A vrai dire, j'étais beaucoup plus occupé à me poser des questions quant à l'avenir de notre relation incertaine, plutôt qu'à me préoccuper à réviser le seneug*. J'oscillais entre des moments de joie intense et de désespoir total avec Taehyung qui, plus le temps passait, devenait pour ainsi dire "instable" émotionnellement. Nous finissions toujours par nous réconcilier, de la meilleure façon possible, et à chaque fois, je finissais par jeter aux oubliettes cet élan de courage qui me susurrait de lui avouer ce que je ressentais.
Cette semaine-là, j'avais proposé à Taehyung qu'on se rende au cinéma, j'avais trouvé un des films à l'affiche plutôt intéressant, et avait prétexté vouloir m'aérer l'esprit afin de pouvoir le voir. Lui aussi était assez occupé avec ses cours, et à côté de ça, sans même le vouloir je pense, il mettait une grande pression sur les épaules d'Hayun qui s'était plongé dans une phase d'autonomisation et de rébellion totale.
J'avais rejoins Taehyung à l'heure, mais avant même que nous entrions dans le cinéma, je vis Hoseok arrivé à la hâte et nous emboîter le pas. Ces deux-là s'entendaient à merveille, et j'avais cru comprendre qu'ils leur arrivaient de se voir quand leur emploi du temps le permettait. Hoseok était aussi étudiant, et de fait, il partageait les mêmes malheurs que celui qui faisait chavirer mon cœur. Vous vous en doutez bien, sa présence avait littéralement gâché mon espoir de me retrouver seul à seul avec Taehyung et bien que j'adorais la compagnie d'un de mes plus vieux amis, je lui en avais voulu de s'être mis entre nous, nous séparant par un siège moelleux et rouge. Et oui, je n'avais même pas pu profiter de pouvoir partager mon cornet de pop-corn avec Taehyung, et avait abandonné l'idée de pouvoir y plonger ma main et de rencontrer la sienne par mégarde.
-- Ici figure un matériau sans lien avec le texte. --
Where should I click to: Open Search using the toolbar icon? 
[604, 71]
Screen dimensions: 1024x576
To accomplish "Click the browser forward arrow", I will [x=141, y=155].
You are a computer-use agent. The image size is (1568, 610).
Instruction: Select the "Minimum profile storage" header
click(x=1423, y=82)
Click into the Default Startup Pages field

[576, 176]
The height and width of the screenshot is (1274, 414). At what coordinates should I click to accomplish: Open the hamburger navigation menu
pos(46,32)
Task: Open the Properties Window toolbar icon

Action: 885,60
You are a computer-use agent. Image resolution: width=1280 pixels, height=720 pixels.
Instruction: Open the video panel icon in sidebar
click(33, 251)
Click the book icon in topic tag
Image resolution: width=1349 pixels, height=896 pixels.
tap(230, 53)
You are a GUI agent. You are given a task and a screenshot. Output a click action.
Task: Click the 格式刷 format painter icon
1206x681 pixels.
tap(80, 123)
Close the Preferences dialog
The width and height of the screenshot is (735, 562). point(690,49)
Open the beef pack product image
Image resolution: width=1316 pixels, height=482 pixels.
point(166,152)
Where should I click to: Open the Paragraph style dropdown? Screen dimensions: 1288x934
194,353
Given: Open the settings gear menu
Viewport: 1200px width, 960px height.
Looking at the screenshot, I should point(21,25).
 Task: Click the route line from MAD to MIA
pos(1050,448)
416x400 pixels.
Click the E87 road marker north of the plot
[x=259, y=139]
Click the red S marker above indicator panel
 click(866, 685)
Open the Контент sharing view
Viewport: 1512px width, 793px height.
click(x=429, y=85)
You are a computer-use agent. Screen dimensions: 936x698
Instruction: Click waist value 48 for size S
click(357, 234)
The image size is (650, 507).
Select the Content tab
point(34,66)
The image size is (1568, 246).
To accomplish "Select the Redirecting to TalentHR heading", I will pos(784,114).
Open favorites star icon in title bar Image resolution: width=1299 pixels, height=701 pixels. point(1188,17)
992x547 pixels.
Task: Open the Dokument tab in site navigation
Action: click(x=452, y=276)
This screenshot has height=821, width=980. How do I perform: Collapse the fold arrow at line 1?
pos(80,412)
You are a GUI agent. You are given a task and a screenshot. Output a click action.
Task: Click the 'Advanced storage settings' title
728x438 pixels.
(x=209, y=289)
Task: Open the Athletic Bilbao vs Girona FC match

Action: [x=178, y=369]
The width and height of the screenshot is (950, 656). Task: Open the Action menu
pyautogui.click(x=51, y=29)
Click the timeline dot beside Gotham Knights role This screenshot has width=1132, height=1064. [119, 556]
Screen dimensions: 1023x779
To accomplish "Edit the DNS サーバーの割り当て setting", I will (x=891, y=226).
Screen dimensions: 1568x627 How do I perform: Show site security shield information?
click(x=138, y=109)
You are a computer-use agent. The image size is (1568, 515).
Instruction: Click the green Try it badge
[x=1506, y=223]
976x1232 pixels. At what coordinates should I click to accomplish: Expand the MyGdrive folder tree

C'est avec une moue considérable que j'avais quitté la salle à la fin du film, et tandis que nous marchions vers la voiture de Taehyung, Hoseok nous arrêta.
– J'ai entendu dire qu'il y avait un groupe super cool qui se produit ce week-end. C'est dans un bar underground pas très loin du resto des parents de JK, ça vous tente ?
– Je ne serais même pas étonné de savoir que ce sont tes amis ou que ce soit toi qui l'organise, le taquina Taehyung.
– Et non, tu fais fausse route ! Un pote de la fac m'en a parlé, de ce que j'ai compris c'est des aînés qui se sont lancés dans un truc un peu pop-rock. Ma copine Yun dit qu'ils sont cool, il y aura un peu de monde mais ça peut être cool. J'en ai déjà parlé à Namjoon et Yoongi, ils sont chauds.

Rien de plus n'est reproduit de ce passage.